One of Dickens’ more sentimental songs is “Hills of Home,” from her 1987 release It’s Hard to Tell the Singer from the Song. In “Hills of Home,” she reflects upon how her childhood home isn’t what it once was, how the hometown of her youth is now dilapidated and family members have moved on to look for greener pastures. Such themes were common in Dickens’ music, which often focused on the plight of the downtrodden in the Appalachians, and in the world in general.

Bluegrass singer Becky Buller, in addition to being the first artist to ever win in both the instrumental and vocal categories at the International Bluegrass Music Association (IBMA) awards in 2016, was the IBMA’s Songwriter of the Year in 2015, and has been covered by artists like Ricky Skaggs and Rhonda Vincent. Buller, like presumably most female bluegrass singers, is deeply familiar with Dickens’ work, including “Hills of Home.”

“I never got to know Hazel,” Buller said, “although I did ride an elevator with her at the IBMA conference one year; I was in awe of her and too shy at the time to introduce myself. There is a lonesome, raw, bone-gnawing authenticity to Hazel’s performances of her songs that has appealed to me more and more as I’ve grown and matured in my own writing and performing. She sounds like she could’ve recorded with the Carter Family in 1927! … Hazel was in tune with the tenor of her time, yet rooted in the tradition that raised her and blessed her with that voice. Hazel wrote such fine songs … the kind that are born of an innate need to write, to share from the deepest part of the soul.”

Dickens died in 2011 of pneumonia, after becoming a role model for not just female singers of bluegrass and old timey-music, but for all writers and artists who seek to project truth and authenticity through their work.

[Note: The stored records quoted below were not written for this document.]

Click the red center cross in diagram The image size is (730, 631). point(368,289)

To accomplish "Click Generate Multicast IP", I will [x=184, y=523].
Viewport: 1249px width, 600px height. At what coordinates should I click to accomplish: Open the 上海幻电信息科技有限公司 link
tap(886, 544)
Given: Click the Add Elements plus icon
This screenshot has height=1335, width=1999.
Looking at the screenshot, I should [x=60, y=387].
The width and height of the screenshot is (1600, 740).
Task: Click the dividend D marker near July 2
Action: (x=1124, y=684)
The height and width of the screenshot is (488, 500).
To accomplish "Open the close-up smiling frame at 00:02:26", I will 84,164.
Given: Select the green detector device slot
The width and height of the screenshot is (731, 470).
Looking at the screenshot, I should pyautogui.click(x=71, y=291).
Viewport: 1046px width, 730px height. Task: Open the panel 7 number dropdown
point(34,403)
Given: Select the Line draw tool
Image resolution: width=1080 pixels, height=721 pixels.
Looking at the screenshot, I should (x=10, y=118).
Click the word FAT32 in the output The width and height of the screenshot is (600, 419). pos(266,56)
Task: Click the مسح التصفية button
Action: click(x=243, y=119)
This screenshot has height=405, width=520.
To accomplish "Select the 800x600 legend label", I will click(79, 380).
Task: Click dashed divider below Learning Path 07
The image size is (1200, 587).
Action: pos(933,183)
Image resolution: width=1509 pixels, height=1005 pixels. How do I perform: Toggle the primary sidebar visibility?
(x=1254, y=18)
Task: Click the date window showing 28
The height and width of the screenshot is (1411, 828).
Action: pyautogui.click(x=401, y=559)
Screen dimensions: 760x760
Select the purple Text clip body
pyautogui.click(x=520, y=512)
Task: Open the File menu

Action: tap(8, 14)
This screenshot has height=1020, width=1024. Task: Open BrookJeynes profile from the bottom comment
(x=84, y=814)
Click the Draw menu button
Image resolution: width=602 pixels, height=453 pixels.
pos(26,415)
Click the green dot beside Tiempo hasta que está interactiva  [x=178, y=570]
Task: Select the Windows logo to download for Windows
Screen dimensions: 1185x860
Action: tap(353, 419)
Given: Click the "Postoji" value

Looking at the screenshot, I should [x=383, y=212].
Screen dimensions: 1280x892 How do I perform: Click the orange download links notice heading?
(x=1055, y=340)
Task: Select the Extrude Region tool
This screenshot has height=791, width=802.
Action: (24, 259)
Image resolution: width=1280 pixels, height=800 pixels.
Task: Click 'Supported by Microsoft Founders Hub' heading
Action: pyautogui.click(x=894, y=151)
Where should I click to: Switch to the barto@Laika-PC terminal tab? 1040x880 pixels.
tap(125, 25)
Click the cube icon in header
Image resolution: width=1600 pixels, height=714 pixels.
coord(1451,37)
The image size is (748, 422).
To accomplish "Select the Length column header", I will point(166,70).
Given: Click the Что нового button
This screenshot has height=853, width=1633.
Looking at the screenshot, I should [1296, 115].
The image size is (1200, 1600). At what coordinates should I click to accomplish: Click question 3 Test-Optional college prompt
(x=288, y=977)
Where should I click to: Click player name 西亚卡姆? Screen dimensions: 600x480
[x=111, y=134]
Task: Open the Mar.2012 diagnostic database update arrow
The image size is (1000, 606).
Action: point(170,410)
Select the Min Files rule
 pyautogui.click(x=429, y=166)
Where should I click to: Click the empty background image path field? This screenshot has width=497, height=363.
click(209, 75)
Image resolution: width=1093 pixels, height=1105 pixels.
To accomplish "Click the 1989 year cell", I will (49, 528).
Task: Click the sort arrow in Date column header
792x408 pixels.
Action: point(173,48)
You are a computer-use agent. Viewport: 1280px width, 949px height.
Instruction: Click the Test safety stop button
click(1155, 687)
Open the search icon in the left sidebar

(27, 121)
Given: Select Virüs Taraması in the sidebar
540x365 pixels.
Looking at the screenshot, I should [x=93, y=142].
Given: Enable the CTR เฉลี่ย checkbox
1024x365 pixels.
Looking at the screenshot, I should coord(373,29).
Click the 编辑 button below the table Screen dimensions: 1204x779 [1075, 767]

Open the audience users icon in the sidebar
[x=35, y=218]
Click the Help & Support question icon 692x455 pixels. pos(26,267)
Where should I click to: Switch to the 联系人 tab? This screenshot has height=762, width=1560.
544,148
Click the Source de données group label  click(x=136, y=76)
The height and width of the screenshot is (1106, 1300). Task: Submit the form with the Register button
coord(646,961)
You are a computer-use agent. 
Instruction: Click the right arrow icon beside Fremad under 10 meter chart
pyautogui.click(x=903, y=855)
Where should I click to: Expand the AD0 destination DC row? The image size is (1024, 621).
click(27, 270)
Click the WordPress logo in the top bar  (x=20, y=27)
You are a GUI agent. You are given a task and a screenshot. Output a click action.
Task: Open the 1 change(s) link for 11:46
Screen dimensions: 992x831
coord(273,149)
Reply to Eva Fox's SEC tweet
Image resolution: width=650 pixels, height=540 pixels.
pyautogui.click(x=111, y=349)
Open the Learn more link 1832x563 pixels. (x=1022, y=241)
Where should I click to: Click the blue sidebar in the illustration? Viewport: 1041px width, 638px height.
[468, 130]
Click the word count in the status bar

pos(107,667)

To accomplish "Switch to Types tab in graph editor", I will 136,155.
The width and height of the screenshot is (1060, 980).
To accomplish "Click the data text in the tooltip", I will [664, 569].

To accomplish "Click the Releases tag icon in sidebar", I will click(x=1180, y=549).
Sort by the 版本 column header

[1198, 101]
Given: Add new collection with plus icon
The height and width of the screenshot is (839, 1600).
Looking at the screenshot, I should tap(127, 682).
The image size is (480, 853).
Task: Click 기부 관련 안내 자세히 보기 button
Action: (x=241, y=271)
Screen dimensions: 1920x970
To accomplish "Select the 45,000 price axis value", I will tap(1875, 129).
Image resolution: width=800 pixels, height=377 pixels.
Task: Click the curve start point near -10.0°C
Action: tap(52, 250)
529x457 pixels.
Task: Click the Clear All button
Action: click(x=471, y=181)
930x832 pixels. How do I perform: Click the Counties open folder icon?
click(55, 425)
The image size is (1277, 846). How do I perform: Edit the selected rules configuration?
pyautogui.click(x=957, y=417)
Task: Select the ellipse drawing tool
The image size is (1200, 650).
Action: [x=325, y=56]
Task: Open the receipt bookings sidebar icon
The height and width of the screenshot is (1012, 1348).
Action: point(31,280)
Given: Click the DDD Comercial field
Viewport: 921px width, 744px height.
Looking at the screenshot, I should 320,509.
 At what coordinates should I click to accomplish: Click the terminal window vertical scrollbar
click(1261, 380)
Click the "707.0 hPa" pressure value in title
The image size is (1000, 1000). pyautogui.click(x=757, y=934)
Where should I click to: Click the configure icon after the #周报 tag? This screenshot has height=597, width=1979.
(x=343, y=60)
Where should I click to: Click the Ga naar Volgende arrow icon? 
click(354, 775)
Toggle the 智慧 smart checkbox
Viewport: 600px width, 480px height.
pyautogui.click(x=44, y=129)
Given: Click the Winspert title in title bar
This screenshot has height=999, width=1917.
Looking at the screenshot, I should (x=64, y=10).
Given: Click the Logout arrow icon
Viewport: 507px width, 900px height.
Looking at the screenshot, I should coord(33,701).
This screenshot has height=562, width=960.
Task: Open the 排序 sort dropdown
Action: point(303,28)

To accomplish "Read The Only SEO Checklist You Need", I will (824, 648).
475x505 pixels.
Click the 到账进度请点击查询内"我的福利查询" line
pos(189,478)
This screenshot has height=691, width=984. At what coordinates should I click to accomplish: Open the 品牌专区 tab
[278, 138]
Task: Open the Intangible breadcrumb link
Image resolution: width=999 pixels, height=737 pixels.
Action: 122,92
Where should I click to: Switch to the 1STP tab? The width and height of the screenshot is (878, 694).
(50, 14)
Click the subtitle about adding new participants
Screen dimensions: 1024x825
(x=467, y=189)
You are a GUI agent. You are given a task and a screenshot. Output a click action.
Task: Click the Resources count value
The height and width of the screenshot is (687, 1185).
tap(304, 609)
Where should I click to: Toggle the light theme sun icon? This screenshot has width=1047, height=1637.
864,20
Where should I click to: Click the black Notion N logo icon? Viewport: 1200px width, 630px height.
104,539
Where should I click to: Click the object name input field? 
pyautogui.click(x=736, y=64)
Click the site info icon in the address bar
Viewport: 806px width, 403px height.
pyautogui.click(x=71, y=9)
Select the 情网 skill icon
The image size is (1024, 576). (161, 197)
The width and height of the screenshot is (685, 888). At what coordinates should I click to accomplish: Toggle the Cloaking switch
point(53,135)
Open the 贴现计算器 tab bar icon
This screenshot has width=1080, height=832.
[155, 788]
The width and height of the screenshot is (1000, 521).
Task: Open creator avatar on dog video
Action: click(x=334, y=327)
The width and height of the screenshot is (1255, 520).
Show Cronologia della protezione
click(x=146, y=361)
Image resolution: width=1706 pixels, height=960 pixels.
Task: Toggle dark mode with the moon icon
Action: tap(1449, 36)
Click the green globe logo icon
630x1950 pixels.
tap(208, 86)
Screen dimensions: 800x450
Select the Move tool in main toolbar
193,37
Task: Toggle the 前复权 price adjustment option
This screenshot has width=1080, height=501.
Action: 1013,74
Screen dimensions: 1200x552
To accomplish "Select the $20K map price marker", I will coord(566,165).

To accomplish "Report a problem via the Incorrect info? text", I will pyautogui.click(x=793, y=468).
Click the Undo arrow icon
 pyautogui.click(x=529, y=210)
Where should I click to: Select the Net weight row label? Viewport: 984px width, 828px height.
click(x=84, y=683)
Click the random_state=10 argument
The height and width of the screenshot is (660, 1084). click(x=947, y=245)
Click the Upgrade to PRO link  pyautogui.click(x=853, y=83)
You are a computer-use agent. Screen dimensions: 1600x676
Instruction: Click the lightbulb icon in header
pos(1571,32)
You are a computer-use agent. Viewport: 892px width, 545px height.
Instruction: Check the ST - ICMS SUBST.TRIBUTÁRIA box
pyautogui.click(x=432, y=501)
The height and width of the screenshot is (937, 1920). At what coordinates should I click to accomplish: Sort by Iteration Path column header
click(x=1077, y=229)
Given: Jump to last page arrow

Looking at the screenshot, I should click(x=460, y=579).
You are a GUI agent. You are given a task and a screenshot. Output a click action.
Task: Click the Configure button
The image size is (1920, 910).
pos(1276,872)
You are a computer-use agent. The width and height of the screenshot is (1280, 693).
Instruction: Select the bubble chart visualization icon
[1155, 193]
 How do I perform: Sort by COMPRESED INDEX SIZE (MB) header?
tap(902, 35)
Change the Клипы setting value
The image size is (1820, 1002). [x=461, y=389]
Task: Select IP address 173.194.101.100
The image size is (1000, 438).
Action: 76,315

“’Hills of Home’” is an austere lyric and melody,” Buller said, “easily accessible to the listener, cutting to the core. Hazel could write and deliver it because she lived it. Though it’s incredibly sad, how lucky for us that she carried her memories of home close to her heart and she just had to share the sights and sounds of her childhood with us. My favorite lines are:”

Families that scattered

Parted and gone

Left a lot of good things

To wither away back home

Even the echoes are gone. 

“That’s lonesome, right there!”

Read the lyrics.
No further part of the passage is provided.